“Infiltrazioni mafiose, fenomeno complesso: bisogna seguire i soldi”

ALGHERO –  “Ho conosciuto diversi mafiosi e camorristi. Con loro ho avuto un dialogo formale, come si conviene a chi, per mestiere, entra in contatto con loro. Li ho incontrati all’Asinara, ma ho avuto contatti anche a Nuoro, Oristano, Tempio e Sassari.
Se mi chiedessero un ritratto di un mafioso o di un camorrista, non riuscirei a farlo. Le persone non sono solo ciò che rappresentano, ma piuttosto il risultato di mille parole, gesti e silenzi. Quando qualcuno mi chiede di Riina, rispondo sempre che non aveva parole, mentre Cutolo ne aveva troppe. Erano l’alfa e l’omega, ma entrambi appartenevano alla malavita organizzata.
Cosa sta succedendo ad Alghero e, se vogliamo allargare lo sguardo, in altri luoghi della Sardegna? Davvero c’è il rischio di infiltrazioni mafiose?
Ricordo che l’allora ministro dell’Interno, Maroni, chiese di poter replicare alle accuse di infiltrazioni in Lombardia che, a suo avviso, non esistevano. Aveva, ovviamente, torto. La mafia, la ’ndrangheta e la camorra sono presenti da molti anni a Milano e fanno affari. Lo dice, da sempre, Roberto Saviano. Oggi ci sono anche le prove.
Qui, da noi, sono ancora sussurri, modi di essere, movimenti impercettibili. È necessario avere la massima attenzione, è vero, ma non si può chiedere ai cittadini di vivere nel sospetto costante. Sarebbe pericolosissimo. Un calabrese, un siciliano o un napoletano non appartengono alla criminalità organizzata in quanto tali. La quasi totalità della popolazione di queste regioni non ha mai avuto a che fare con la giustizia, come i sardi non sono tutti sequestratori di persona o rapinatori.
Se la camorra o la mafia si è infiltrata in una città come Alghero, è semplicemente perché si è messa in “affari”, non perché vi siano parenti presenti nel carcere di Bancali. Questa analisi è fuorviante e semplicistica. La fenomenologia dell’universo mafioso non è facile da percepire, analizzare o scoprire.
Non è vero, per esempio, che la Sardegna sia immune, e certamente non aiuta la scelta del legislatore di inviare i detenuti sottoposti all’articolo 41 bis nell’isola. La valutazione, però, non può essere superficiale. Le analisi devono portare a intensificare i controlli e a comprendere i movimenti non solo dei soldi, ma anche di quello che chiamiamo “patrimonio immobiliare”.
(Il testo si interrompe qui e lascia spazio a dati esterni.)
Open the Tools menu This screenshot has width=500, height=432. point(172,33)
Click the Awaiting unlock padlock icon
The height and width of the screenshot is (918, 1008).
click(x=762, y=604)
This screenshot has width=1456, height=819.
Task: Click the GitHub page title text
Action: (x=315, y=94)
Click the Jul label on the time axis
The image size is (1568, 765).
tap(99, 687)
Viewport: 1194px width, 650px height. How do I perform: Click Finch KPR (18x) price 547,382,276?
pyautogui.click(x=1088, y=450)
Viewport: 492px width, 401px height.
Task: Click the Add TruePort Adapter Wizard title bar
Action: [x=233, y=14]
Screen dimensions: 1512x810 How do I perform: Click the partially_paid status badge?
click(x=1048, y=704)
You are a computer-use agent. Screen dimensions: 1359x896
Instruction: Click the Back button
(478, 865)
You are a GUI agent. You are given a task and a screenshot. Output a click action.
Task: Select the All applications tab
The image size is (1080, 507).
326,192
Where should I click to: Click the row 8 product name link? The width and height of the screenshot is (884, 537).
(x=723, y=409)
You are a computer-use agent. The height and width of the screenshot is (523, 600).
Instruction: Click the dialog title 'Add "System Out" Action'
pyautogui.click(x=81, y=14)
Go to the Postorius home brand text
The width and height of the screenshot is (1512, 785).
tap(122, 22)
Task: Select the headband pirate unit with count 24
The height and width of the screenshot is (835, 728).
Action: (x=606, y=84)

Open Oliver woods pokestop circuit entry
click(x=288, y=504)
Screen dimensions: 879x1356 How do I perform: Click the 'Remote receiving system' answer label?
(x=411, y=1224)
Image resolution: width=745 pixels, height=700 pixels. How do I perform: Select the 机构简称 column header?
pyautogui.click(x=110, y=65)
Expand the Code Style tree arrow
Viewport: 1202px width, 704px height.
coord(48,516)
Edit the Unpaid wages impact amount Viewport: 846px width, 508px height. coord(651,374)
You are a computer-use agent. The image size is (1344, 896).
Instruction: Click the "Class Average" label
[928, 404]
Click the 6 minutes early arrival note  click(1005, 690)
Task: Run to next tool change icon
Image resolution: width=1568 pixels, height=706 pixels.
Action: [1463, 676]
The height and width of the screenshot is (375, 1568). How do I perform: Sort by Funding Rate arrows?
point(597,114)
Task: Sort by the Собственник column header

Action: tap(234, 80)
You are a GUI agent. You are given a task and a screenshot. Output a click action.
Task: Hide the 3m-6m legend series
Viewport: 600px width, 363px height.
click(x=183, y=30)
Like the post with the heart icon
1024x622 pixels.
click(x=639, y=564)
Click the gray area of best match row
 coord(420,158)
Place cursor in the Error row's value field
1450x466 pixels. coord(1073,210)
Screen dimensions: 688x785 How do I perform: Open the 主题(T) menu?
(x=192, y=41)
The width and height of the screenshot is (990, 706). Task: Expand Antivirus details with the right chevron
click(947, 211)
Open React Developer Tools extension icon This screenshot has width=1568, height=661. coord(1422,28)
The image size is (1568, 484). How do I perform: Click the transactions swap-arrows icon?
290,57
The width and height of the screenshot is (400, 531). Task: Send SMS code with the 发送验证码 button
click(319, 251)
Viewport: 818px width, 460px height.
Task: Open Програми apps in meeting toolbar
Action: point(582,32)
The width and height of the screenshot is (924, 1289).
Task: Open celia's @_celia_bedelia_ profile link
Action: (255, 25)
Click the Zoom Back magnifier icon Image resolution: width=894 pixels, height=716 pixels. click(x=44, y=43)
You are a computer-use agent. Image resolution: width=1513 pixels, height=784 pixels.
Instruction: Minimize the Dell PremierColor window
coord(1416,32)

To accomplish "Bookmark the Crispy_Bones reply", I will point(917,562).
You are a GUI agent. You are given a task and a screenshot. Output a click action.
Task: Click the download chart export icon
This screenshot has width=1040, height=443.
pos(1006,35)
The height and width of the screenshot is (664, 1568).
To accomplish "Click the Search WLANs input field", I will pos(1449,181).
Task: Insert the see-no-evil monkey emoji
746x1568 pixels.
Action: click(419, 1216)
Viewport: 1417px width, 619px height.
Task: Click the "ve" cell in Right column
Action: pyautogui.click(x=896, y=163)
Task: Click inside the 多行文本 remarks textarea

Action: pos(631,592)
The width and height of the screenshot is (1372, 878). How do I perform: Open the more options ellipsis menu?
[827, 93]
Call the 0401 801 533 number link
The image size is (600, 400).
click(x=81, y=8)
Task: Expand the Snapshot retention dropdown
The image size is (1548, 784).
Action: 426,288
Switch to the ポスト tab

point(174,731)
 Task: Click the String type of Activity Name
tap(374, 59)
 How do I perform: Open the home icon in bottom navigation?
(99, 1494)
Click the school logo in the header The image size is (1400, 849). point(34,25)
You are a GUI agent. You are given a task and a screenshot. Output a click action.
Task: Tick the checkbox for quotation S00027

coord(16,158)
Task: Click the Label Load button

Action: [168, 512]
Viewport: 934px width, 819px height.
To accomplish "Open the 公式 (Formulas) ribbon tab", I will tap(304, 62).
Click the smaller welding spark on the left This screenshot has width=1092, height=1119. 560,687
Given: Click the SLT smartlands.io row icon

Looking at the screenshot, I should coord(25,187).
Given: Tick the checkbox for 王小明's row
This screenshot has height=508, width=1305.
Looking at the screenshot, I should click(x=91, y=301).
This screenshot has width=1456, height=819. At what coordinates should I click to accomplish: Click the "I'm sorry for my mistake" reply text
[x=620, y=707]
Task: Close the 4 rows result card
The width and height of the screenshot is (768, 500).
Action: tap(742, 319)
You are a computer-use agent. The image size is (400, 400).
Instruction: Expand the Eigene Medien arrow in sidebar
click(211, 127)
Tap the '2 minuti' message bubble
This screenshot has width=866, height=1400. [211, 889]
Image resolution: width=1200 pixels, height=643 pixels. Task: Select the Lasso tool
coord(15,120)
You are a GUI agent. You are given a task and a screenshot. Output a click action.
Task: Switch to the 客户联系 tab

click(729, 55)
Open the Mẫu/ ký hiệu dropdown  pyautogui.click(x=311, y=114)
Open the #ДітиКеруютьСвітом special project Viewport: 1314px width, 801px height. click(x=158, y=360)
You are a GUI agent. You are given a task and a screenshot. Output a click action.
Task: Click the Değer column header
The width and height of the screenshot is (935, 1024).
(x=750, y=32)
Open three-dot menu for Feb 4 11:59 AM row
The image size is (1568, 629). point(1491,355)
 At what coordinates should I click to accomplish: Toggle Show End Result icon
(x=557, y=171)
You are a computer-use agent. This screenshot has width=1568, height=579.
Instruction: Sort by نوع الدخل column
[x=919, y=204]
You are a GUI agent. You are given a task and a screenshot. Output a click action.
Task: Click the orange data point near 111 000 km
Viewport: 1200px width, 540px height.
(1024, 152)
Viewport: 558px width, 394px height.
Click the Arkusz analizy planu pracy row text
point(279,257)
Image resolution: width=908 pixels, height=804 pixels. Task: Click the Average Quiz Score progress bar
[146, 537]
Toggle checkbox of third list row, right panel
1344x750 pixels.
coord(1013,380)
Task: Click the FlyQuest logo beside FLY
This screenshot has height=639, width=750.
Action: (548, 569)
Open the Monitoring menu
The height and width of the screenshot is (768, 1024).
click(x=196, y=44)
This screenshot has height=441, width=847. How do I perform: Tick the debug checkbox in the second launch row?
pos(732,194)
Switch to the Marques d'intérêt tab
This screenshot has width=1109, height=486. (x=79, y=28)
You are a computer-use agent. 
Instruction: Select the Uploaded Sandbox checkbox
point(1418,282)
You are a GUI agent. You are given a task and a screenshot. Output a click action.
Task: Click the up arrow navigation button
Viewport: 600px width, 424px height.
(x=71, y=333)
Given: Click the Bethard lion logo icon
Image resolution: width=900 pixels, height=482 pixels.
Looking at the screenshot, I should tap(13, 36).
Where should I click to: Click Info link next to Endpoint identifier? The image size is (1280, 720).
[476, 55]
Affermare che la mafia investe dalle nostre parti perché alcuni loro esponenti sono a Bancali (o saranno a Uta) significa non comprendere un fenomeno complesso. Se fosse così facile, basterebbe trasferire i detenuti altrove – cosa che, peraltro, già avviene, perché non è assodato che un detenuto resti per anni nello stesso luogo – e la mafia sparirebbe.
Il problema è più complesso e occorre analizzarlo nella sua interezza: dai piccoli segnali, come un’auto bruciata, a un assalto a un portavalori. Ma anche questo non ci racconterebbe che una parte del fenomeno. I soldi, oltre a non avere odore, non fanno rumore. Dobbiamo seguirli”.